| Your instructions |
Give the listing below as a numbered list, beginning at its first line and stopping after the line that contains "The width and". Skip any blank lines.

| Provided records |

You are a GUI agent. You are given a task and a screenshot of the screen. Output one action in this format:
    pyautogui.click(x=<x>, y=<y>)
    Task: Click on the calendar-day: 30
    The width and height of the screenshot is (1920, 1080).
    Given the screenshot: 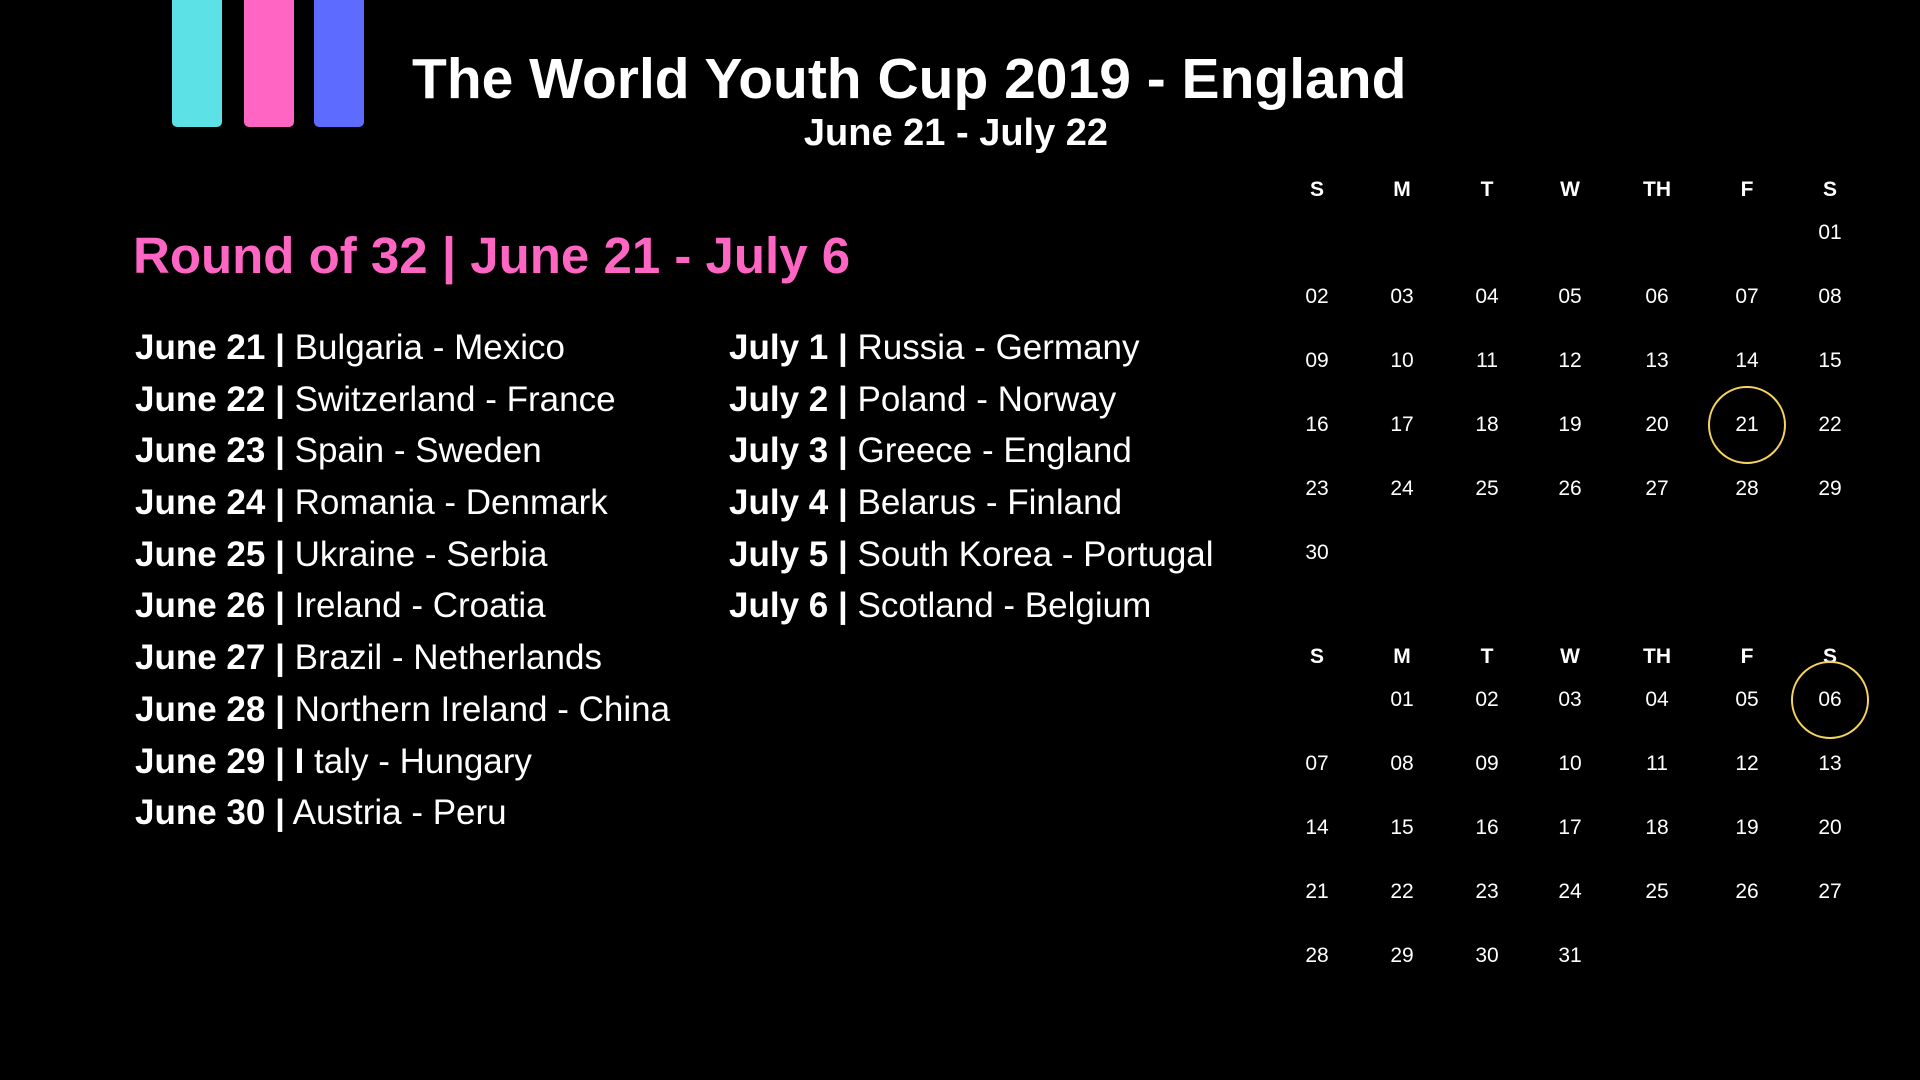 What is the action you would take?
    pyautogui.click(x=1487, y=956)
    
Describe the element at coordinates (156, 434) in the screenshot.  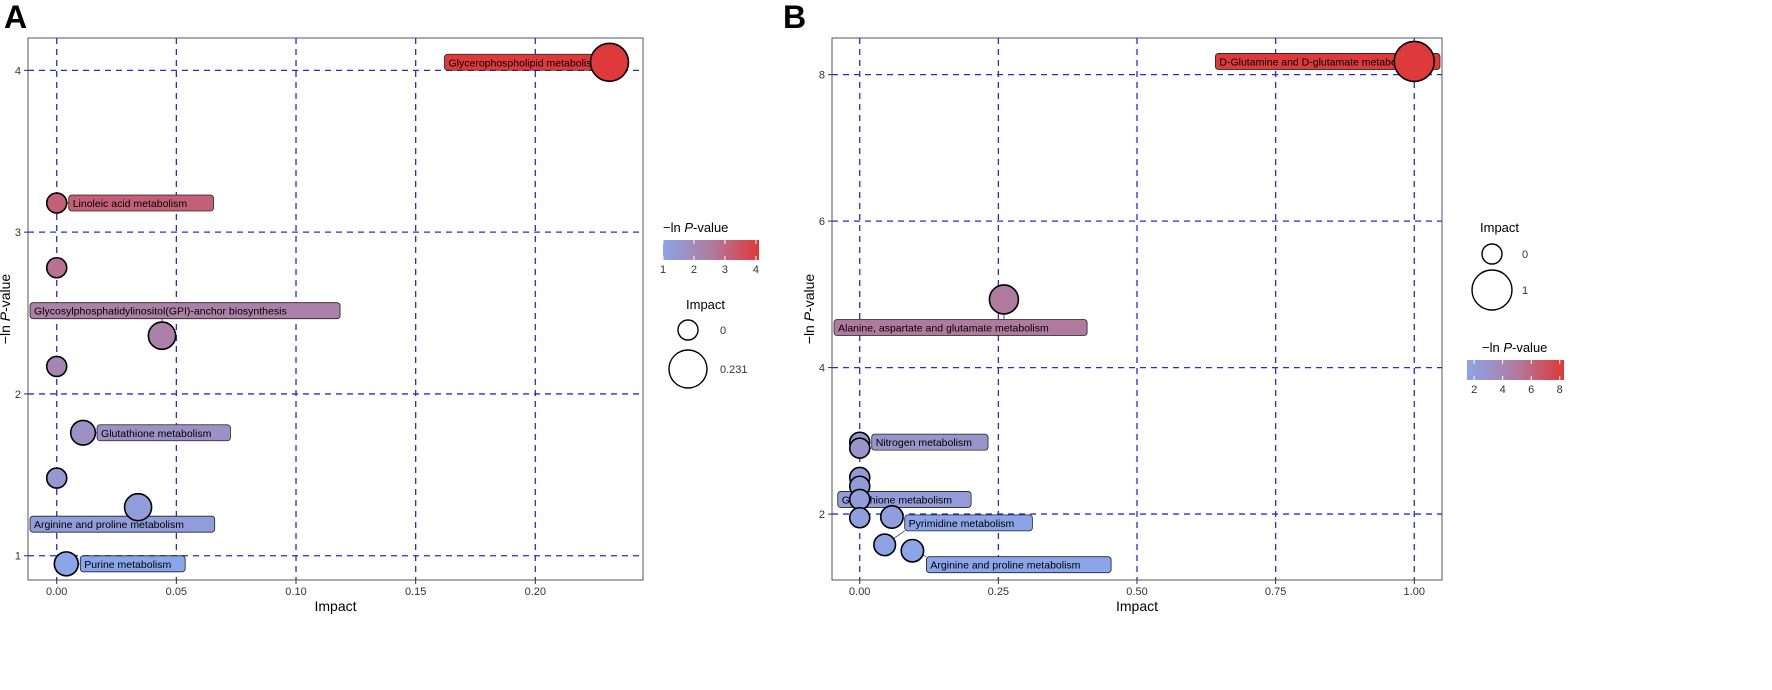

| Response below |
1. You are a GUI agent. You are given a task and a screenshot of the screen. Output one action in this format:
2.     pyautogui.click(x=<x>, y=<y>)
3.     Task: Click on the calendar-day: 30
4.     The width and height of the screenshot is (1920, 1080).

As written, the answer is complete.